Il declino di Sciences Po: un’istituzione fondamentale in crisi
PARIGI — Il Professor Gilles Kepel, uno dei massimi esperti mondiali di Medio Oriente, ha recentemente pubblicato in Francia il libro «Olocausti» su Israele, Gaza e «la guerra contro l’Occidente», che sarà disponibile in Italia dopo l’estate per Feltrinelli. Kepel ha insegnato per trent’anni a Sciences Po, la prestigiosa scuola delle élite francesi. Secondo lui, l’istituto sta attraversando una crisi senza precedenti, capitolando di fronte all’ideologia woke e rinunciando alla trasmissione del sapere.
Kepel ha descritto il declino come un processo iniziato molti anni fa, quando l’allora direttore Richard Descoings decise di aprire Sciences Po a studenti provenienti dalle periferie, le cosiddette banlieue, estranei ai soliti quartieri parigini. “Democratizzare l’accesso era giusto,” afferma Kepel, “ma non si è fatta abbastanza attenzione a mantenere alto il livello degli studenti, e anche della direzione.”
Le conseguenze della democratizzazione e internazionalizzazione
Dopo la tragica morte di Descoings, la direzione di Sciences Po è passata nelle mani di due alti funzionari venuti dall’Ena, non professori. L’istituzione ha puntato tutto sulla democratizzazione e internazionalizzazione, trascurando il sapere, che dovrebbe essere la ragion d’essere profonda di una scuola di alto livello come Sciences Po.
Questo cambiamento ha portato a un deterioramento del livello accademico e alla diffusione di movimenti ideologici radicali. “Sciences Po è in preda alla propaganda della France Insoumise di Jean-Luc Mélenchon,” sostiene Kepel, “che vede nel 7 ottobre una re-definizione degli equilibri globali. In questo senso il 7 ottobre è peggiore dell’11 settembre.”
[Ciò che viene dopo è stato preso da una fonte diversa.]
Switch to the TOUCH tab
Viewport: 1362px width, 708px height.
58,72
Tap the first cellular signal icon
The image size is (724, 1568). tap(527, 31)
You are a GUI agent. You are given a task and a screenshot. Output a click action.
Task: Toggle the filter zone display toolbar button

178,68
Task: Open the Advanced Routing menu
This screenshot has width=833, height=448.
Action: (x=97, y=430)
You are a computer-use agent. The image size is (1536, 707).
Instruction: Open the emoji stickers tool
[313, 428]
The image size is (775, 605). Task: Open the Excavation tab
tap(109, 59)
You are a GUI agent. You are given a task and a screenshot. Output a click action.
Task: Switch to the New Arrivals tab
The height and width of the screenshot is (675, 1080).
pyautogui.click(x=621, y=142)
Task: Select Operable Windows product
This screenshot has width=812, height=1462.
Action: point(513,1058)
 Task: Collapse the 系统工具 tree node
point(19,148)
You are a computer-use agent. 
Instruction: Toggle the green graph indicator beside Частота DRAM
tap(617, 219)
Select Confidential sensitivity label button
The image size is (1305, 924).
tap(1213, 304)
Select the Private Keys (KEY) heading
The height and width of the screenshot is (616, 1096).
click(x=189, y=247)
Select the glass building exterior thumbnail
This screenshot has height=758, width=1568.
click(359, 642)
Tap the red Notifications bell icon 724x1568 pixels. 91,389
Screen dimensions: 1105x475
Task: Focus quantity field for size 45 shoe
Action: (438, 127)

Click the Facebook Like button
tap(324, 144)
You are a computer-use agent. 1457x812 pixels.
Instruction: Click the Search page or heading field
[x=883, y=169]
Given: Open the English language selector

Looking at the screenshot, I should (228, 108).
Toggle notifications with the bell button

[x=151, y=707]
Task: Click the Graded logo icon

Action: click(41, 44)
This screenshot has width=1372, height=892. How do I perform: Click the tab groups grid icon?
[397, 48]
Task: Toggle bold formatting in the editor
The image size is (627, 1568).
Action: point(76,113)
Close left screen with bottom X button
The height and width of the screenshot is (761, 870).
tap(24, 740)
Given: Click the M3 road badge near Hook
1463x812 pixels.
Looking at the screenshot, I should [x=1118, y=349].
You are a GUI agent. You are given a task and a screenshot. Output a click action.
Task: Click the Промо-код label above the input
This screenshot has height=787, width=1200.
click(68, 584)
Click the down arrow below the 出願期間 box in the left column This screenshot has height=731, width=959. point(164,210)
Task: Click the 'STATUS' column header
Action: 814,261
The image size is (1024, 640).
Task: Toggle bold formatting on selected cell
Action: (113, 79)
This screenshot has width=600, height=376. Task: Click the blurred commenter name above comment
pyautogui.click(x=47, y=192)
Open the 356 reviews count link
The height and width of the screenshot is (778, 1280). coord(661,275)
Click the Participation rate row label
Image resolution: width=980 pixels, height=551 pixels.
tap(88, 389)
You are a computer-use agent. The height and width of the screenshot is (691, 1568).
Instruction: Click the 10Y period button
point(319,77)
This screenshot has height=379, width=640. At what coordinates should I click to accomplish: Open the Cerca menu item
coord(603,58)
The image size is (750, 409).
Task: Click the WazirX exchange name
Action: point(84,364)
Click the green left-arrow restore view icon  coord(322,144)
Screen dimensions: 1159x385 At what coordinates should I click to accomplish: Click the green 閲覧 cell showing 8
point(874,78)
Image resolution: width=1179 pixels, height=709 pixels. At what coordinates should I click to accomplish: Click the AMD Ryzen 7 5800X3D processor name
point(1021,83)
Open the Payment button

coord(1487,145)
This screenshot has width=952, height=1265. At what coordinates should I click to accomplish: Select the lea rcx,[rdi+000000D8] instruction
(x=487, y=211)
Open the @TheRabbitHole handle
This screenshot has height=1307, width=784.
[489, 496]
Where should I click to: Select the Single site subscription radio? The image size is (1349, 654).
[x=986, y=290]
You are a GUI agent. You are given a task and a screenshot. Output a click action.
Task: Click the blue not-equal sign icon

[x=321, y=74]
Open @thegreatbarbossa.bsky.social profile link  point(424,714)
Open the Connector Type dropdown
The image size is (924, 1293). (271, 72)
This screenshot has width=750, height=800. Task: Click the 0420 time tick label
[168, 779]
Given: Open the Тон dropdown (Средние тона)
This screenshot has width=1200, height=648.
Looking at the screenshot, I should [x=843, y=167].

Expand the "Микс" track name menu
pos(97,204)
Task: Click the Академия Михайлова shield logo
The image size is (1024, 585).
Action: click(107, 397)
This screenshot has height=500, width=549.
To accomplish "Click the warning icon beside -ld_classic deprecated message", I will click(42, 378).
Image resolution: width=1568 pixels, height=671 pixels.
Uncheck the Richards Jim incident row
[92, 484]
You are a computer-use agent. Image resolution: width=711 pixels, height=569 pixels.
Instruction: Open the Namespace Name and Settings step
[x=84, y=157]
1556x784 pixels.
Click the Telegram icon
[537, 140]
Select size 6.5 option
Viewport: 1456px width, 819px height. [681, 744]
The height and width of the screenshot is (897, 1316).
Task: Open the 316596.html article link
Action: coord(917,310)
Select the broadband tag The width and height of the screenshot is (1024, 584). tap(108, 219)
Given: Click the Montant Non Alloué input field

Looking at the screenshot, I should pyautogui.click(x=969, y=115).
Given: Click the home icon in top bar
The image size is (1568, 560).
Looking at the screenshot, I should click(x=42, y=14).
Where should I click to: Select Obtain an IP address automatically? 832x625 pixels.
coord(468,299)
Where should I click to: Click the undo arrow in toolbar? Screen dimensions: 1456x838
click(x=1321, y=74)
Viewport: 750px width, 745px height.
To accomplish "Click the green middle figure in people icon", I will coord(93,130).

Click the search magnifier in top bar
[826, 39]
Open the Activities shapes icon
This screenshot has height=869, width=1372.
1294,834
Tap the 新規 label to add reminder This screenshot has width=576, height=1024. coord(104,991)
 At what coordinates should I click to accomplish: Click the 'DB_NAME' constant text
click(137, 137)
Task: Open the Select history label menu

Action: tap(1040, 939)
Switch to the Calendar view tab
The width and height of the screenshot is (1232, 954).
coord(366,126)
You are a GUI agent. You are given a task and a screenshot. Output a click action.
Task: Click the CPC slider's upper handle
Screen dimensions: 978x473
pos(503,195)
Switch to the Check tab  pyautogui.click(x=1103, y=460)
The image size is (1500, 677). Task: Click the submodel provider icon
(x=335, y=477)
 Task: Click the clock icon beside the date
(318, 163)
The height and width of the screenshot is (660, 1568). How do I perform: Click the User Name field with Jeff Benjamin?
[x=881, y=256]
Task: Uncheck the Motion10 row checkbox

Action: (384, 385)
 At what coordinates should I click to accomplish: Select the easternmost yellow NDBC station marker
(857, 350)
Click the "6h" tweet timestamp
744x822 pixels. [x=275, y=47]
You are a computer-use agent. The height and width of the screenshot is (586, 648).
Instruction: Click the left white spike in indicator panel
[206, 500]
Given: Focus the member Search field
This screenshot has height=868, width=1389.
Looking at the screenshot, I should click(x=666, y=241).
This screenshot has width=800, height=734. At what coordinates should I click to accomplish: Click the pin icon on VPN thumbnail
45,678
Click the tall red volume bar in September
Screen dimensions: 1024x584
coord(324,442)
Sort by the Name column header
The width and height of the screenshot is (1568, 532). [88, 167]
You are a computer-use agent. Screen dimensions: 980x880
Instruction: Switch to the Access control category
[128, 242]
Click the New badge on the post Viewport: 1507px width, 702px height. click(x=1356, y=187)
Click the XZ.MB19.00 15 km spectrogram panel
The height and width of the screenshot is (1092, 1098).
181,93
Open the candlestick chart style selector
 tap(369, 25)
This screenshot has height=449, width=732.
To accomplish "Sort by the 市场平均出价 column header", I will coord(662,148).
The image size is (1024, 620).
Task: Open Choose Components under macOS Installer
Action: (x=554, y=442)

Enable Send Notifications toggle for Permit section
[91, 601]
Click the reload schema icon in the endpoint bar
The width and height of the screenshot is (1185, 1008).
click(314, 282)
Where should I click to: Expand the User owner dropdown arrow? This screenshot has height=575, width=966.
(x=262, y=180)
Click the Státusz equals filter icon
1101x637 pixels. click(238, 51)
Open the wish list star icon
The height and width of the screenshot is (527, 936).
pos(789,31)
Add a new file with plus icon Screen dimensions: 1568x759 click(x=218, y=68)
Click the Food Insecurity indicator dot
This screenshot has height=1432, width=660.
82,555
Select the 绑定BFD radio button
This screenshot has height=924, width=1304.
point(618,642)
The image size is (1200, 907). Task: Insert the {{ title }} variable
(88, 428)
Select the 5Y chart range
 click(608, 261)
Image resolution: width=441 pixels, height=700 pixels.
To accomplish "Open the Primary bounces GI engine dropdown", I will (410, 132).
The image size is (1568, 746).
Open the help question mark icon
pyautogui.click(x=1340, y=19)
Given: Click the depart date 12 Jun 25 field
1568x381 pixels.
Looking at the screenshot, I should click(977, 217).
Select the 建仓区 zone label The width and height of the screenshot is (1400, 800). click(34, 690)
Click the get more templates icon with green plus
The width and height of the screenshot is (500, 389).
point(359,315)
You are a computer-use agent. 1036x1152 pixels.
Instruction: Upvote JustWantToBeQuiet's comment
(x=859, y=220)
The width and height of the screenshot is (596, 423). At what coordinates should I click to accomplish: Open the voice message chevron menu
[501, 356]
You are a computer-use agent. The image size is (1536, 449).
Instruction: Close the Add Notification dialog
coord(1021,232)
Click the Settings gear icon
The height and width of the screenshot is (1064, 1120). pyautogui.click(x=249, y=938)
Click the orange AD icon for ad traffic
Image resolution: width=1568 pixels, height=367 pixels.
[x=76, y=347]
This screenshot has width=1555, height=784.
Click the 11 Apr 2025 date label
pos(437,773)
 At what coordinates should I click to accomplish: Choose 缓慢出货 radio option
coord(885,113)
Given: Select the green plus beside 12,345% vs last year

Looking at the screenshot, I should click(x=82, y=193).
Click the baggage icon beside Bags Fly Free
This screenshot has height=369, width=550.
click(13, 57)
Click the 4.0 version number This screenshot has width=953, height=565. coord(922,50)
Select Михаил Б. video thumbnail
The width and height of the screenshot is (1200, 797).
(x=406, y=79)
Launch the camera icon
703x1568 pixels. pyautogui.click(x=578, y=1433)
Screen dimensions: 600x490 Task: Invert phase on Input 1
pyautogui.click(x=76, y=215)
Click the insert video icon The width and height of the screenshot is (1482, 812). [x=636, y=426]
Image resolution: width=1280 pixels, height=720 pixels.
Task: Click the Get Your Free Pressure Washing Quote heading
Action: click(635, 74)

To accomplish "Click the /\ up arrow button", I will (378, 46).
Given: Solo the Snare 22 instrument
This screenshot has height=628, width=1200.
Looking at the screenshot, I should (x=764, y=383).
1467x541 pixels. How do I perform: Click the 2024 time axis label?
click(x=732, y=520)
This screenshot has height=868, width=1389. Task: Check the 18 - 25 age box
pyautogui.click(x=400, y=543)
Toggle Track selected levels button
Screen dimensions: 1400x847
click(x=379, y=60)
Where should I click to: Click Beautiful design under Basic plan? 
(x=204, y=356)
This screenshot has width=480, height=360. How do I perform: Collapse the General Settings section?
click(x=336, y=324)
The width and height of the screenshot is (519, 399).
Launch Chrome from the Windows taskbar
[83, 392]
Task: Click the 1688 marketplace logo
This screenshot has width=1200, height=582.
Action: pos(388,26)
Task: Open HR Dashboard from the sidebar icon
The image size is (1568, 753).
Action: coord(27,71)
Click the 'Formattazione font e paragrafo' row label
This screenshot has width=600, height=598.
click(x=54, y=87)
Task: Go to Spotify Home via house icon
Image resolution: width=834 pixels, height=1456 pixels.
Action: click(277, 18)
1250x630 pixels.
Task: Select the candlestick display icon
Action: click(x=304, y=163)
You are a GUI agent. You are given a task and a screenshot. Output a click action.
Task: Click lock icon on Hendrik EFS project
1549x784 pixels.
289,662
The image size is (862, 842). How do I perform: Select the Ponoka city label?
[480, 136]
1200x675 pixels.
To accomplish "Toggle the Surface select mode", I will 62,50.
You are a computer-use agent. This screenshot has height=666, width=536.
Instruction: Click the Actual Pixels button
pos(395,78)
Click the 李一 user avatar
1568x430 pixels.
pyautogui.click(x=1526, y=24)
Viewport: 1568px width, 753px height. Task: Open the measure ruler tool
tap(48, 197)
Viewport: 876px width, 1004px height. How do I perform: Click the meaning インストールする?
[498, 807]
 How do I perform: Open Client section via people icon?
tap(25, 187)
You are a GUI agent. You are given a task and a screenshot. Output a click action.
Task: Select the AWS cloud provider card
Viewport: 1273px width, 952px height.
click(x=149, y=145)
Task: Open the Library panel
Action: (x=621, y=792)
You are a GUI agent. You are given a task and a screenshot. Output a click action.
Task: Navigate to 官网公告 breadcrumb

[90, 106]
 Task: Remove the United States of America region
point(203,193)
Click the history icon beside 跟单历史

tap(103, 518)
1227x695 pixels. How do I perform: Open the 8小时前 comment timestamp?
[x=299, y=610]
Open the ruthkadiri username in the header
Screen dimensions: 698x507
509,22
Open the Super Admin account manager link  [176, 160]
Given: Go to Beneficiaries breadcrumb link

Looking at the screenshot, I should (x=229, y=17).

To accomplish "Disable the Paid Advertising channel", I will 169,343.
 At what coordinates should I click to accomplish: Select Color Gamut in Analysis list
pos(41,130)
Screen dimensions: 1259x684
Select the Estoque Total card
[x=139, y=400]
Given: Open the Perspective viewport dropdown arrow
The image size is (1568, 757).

Il confronto tra Occidente e ideologia radicale
Secondo Kepel, dopo gli attentati dell’11 settembre 2001, l’Occidente reagì compatto, con giornali come il Corriere della Sera e Le Monde che scrissero in prima pagina “siamo tutti americani”. Tuttavia, dopo le atrocità del 7 ottobre, una parte dell’Occidente si è schierata con i carnefici anziché con le vittime. Gli studenti non fanno distinzioni tra Hamas e palestinesi, creando un clima di confusione e tensione.
Quando vede la guida suprema iraniana Khamenei applaudire alle proteste di Parigi, Kepel ritiene che “abbiamo toccato il fondo”. I manifestanti pro-Palestina lamentano che la loro protesta viene criminalizzata, ma secondo Kepel, dimenticare il massacro del 7 ottobre e i più di 100 ostaggi ancora nelle mani di Hamas rende la protesta meno basata sui fatti e più sull’ideologia.
Un clima di tensione nei campus universitari
Davanti a Sciences Po, manifestanti pro-Israele e pro-Palestina si sono confrontati, e l’anfiteatro Boutmy è stato ribattezzato anfiteatro Gaza. “È il contrario di quello che dovrebbe accadere in un’istituzione universitaria,” afferma Kepel, sottolineando che le università dovrebbero essere luoghi di confronto argomentato di tutte le posizioni.
In un precedente libro, Kepel ha parlato di «jihadismo d’atmosfera», un concetto che sembra ritornare in questi giorni. “Non ci sono violenze, almeno per il momento, per fortuna,” dice Kepel, “ma questo clima, alimentato per anni dai Fratelli musulmani, ha favorito le uccisioni dei professori Samuel Paty e Dominique Bernard.”
Le Olimpiadi e la causa palestinese
Kepel spera che qualcuno non approfitti di questa situazione per collegare le Olimpiadi alla causa palestinese, come accadde nel 1972 a Monaco. La situazione attuale nei campus universitari riflette una profonda crisi di identità e missione delle istituzioni accademiche, che dovrebbero essere baluardi del sapere e del confronto critico.
La situazione a Sciences Po è un esempio emblematico di come le ideologie radicali possano infiltrarsi in istituzioni storicamente votate alla formazione delle future élite. La sfida per il futuro è trovare un equilibrio tra apertura e mantenimento degli standard accademici, garantendo che le università restino luoghi di sapere e non di propaganda.
Kepel conclude con una nota di speranza, auspicando che le istituzioni accademiche riescano a riscoprire la loro missione fondamentale e a ritrovare il loro ruolo di guida intellettuale in un mondo sempre più complesso e polarizzato.